German employment law, explained before it gets expensive.

Germany protects employees more strictly than most jurisdictions foreign employers come from — dismissal protection, works councils, codified working conditions. We advise international companies on the employer side only: building the German workforce correctly, managing it lawfully, and restructuring it when the business requires.

§ I — Context

Dismissal protection is the system, not the exception

The center of gravity is the KSchG, the Dismissal Protection Act. Once a business regularly employs more than ten employees and the employment has lasted six months, a dismissal is valid only with a reason recognised by sec. 1 KSchG — conduct, person or operational requirements — and German labour courts review that reason in full. The employee has three weeks under sec. 4 KSchG to file a claim, and most dismissals end in negotiated severance not because the law prescribes it, but because litigation risk prices it in. Foreign employers who treat a German dismissal like an at-will termination buy that lesson expensively.

◆ ◆ ◆ ◆ ◆

--- EXERCISE DESCRIPTION ---
Rewrite the part of the text on German employment law that begins at the words "German employment law, explained" and stops after "the business requires.", putting "employee representative bodies" wherever "works councils" appears.

--- RECORD LIST ---
◆ ◆ ◆ ◆ ◆

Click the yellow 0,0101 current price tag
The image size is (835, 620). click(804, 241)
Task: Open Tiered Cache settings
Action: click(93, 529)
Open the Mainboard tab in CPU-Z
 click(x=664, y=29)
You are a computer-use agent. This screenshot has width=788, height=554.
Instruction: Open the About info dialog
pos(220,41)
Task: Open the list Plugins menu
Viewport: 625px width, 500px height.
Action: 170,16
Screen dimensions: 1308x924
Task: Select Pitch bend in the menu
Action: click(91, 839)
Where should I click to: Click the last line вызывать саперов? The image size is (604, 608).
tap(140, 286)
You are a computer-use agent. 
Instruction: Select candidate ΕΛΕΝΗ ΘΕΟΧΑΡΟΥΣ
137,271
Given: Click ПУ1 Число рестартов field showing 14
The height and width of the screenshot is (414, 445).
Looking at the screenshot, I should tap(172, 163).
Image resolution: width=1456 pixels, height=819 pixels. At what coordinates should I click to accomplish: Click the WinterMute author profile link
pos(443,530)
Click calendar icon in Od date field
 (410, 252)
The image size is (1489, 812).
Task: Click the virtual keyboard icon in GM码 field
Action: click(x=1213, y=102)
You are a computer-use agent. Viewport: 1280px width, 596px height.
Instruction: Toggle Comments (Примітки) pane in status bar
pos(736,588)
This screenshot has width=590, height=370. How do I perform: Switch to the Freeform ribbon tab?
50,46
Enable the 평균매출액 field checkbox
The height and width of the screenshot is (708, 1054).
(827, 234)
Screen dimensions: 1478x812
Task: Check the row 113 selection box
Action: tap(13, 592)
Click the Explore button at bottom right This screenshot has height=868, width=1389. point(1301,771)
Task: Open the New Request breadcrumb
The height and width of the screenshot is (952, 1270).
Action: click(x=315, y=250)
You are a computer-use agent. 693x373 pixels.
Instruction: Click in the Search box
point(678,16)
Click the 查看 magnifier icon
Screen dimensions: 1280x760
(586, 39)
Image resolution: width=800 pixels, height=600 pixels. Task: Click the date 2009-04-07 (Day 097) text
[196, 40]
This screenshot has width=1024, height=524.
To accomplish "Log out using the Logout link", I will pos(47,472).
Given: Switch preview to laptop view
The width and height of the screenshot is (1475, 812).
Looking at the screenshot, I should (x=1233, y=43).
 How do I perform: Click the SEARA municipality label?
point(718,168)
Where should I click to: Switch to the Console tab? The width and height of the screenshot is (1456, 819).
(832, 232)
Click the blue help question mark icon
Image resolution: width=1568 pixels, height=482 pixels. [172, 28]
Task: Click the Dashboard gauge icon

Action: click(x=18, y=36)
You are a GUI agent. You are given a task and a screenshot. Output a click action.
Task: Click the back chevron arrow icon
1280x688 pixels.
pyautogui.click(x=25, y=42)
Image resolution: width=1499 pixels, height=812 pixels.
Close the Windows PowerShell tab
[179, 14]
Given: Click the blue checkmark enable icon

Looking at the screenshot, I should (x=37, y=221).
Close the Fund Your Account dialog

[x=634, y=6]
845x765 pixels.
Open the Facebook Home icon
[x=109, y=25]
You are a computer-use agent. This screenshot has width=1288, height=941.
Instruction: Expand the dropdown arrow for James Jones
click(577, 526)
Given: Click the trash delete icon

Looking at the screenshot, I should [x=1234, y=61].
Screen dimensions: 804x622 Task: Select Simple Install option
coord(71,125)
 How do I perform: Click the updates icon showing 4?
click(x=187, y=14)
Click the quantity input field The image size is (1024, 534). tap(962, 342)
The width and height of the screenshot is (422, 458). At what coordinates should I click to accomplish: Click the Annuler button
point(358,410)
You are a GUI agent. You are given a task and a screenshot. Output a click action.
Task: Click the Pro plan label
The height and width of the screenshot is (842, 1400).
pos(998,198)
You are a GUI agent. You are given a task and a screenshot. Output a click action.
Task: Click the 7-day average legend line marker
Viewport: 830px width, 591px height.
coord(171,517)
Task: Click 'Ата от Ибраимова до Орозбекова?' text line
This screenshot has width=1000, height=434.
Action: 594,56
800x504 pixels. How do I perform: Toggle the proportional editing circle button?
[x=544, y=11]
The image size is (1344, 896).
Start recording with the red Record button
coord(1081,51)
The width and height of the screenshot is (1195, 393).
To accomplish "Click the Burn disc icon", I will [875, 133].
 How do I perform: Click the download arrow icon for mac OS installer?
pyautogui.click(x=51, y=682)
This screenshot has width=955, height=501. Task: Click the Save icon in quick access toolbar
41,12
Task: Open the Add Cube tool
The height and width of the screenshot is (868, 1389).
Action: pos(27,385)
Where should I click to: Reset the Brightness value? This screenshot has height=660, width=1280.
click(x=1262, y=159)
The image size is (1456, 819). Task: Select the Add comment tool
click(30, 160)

◆ ◆ ◆ ◆ ◆

--- RESULT ---
German employment law, explained before it gets expensive.

Germany protects employees more strictly than most jurisdictions foreign employers come from — dismissal protection, employee representative bodies, codified working conditions. We advise international companies on the employer side only: building the German workforce correctly, managing it lawfully, and restructuring it when the business requires.